Records from a data source

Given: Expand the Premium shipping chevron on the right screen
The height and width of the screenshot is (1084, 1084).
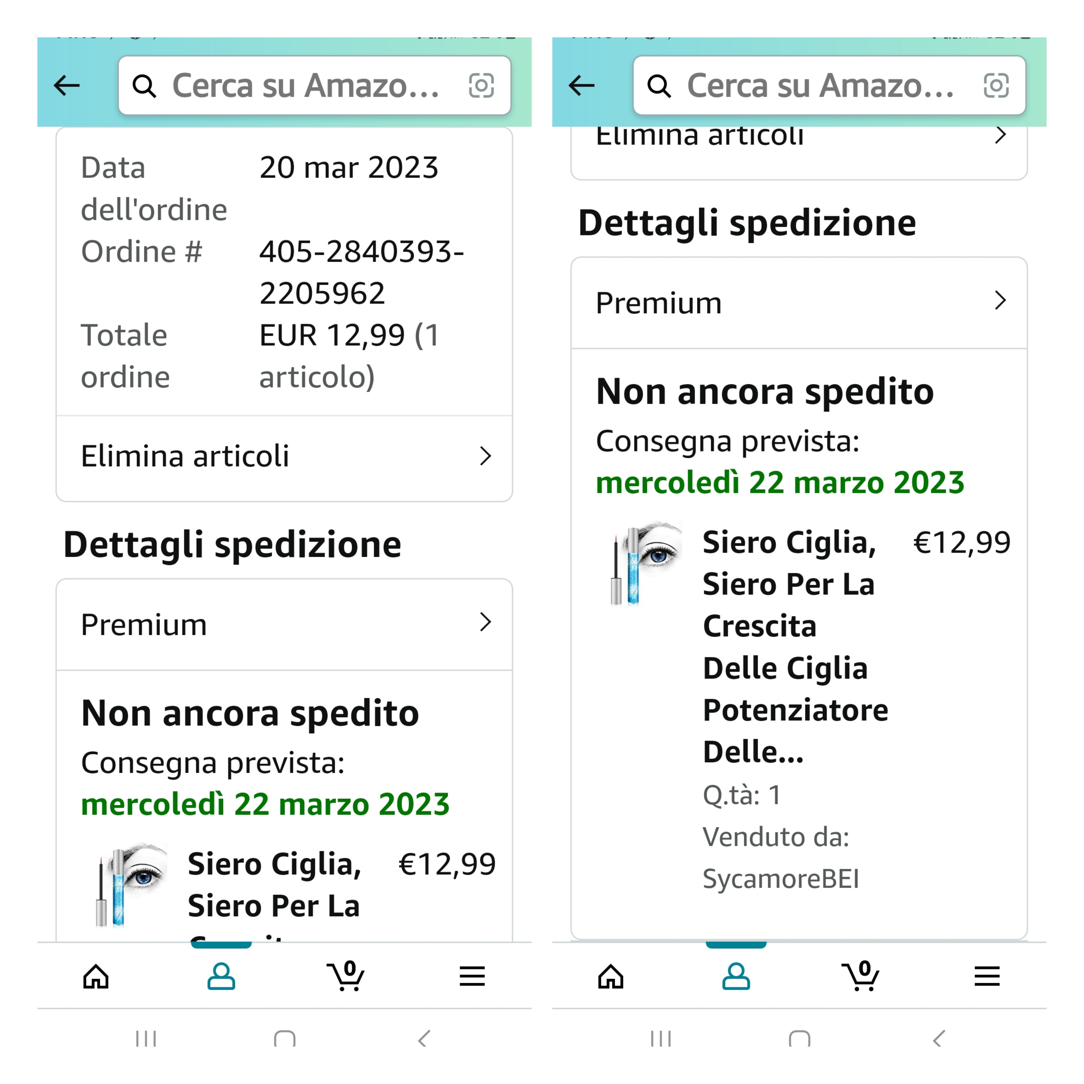Looking at the screenshot, I should tap(1000, 301).
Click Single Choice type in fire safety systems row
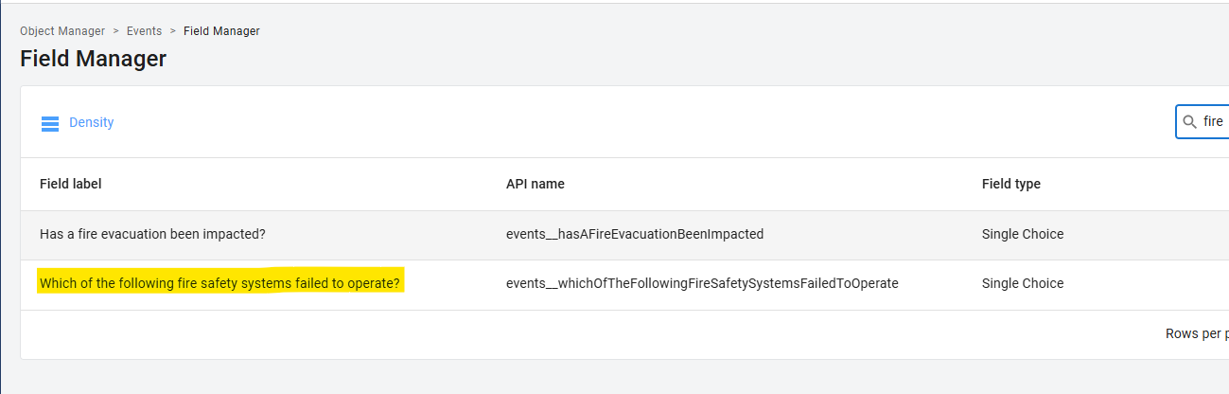This screenshot has height=394, width=1229. coord(1023,283)
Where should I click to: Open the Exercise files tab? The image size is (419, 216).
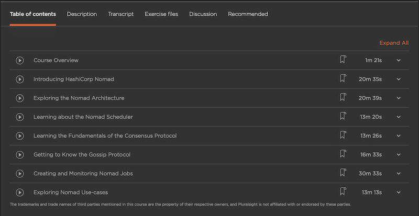coord(161,14)
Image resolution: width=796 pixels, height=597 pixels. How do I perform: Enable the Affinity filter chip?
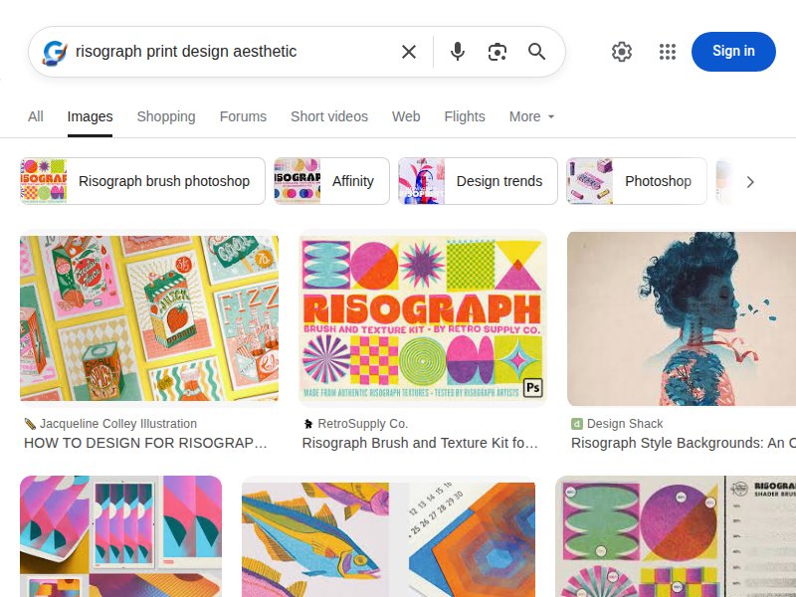(x=330, y=181)
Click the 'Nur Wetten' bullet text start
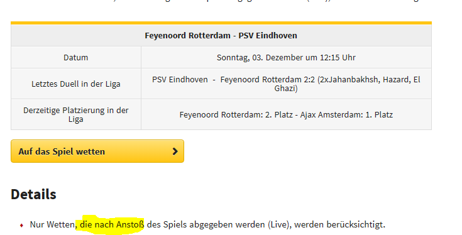The image size is (462, 235). coord(52,225)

> [What to do]:
Please write out all of the records above word for word, leaving out the pictures.

> [Answer to this problem]:
Given: Expand the Premium shipping chevron on the right screen
The height and width of the screenshot is (1084, 1084).
Looking at the screenshot, I should tap(1000, 301).
Click Single Choice type in fire safety systems row
This screenshot has height=394, width=1229. coord(1023,283)
Where should I click to: Open the Exercise files tab? The image size is (419, 216).
coord(161,14)
Image resolution: width=796 pixels, height=597 pixels. How do I perform: Enable the Affinity filter chip?
(x=330, y=181)
Click the 'Nur Wetten' bullet text start
The image size is (462, 235). coord(52,225)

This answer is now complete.